一応、まあ、彼女の名誉のために。あっ、言っちゃった。
続いて、三十分後。
「ぴんぽんぱんぽーん、今回は質問はなし。代わりに補給のお時間だよ!」
「というか、これもう完全に緊張感ないな」
二人して固まっていた部屋の隅っこの、ちょうど反対方向。陽気な、緊張感を根こそぎ奪うアナウンスに従って確認してみればドデカイ、ホールのショートケーキが置かれていた。
「なにこれ」
「さあ? 食べてってことじゃない?」
「というかヒントの方が欲しいんだけど?」
「まあまあ食べましょ食べましょ」
「えー……」
当然、ご丁寧なことに用意されているのはケーキだけなので手づかみで食べることになるんだけど。
「んー、味としてはそこそこかしら?」
いや、躊躇なく素手で行くなよ。

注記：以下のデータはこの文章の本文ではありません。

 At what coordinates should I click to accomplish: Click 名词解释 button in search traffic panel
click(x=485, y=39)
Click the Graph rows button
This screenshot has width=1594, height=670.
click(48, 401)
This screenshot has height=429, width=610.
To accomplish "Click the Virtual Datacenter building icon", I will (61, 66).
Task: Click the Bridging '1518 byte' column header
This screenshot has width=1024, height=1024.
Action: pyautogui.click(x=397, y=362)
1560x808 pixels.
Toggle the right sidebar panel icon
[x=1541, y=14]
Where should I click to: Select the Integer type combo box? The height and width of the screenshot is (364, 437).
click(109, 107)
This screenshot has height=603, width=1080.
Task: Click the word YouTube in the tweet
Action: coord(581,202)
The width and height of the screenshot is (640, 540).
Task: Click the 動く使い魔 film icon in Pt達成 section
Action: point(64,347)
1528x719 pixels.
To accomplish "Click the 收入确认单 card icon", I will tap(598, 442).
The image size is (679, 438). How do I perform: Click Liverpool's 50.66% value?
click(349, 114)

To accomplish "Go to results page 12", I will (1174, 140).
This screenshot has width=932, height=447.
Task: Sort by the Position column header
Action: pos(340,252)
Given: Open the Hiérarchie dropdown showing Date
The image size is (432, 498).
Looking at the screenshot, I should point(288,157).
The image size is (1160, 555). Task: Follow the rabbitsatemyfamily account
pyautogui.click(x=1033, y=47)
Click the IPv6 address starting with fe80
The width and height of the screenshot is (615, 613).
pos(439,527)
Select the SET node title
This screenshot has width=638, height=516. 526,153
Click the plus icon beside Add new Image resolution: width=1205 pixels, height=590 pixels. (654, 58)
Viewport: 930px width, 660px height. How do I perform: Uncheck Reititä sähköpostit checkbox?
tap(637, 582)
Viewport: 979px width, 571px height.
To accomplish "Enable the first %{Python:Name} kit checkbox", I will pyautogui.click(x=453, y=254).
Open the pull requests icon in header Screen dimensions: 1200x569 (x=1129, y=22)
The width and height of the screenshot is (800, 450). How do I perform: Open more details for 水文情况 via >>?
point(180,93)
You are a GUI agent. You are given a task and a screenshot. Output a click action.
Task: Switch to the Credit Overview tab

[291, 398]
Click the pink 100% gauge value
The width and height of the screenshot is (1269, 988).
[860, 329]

イメージが崩れるじゃないか。
「…………」
「どうかした? 貴方もちゃんと食べないと大きくなれないわよ?」
「おかんか」
「だ、だ、誰が貴方の面倒を見てあげてるって!?」
「いや、そこまで言ってない」
「誰が貴方に『はい、あーん』をしてあげるって!?」
「そこまでいくともう完全にボケになってるから!」
まあ、実際、お腹が空いてくる頃なのは間違いなかったので同じく手づかみでケーキを食べた。
「……普通」
「私の方がもっとうまく作れるわ」
「本当にこれ、何なんでしょうね」
「定番のイベントがそろそろ来るでしょうから、そこからが勝負ね」
「ああ、トイレ」
「ちょっ! いきなりそんな下ネタやめてちょうだい!」
「いや、こっちの方がむしろ先に……」
「な、ならいいけど」
「いいんだ……」
「あら、ほっぺにクリームついてるわよ?」
ペロリ、と舌が頬を撫でる。
「ほがっ!? い、いきなり――」
「ぴんぽんぱんぱーん! おめでとうございます! クリア! クリアでございまーす!」
またもや不謹慎……いや、ギャグ時空だから違うか、陽気なアナウンスと共にクリア報告。どうやら、舌で舐めるとか、そういうのがクリア条件だったのだろう。
「ちょっと待ちなさいよ! 私はまだまだ全然楽しんでないわ!」
「や、もう出口のドア開けたんでさっさと出て行ってもらえます? はぁ……」
「溜め息!?」
「じゃ、お疲れ様でーす」
「軽っ!?」
そんなこんなで、よくわからない茶番は終わりを迎えたのであった。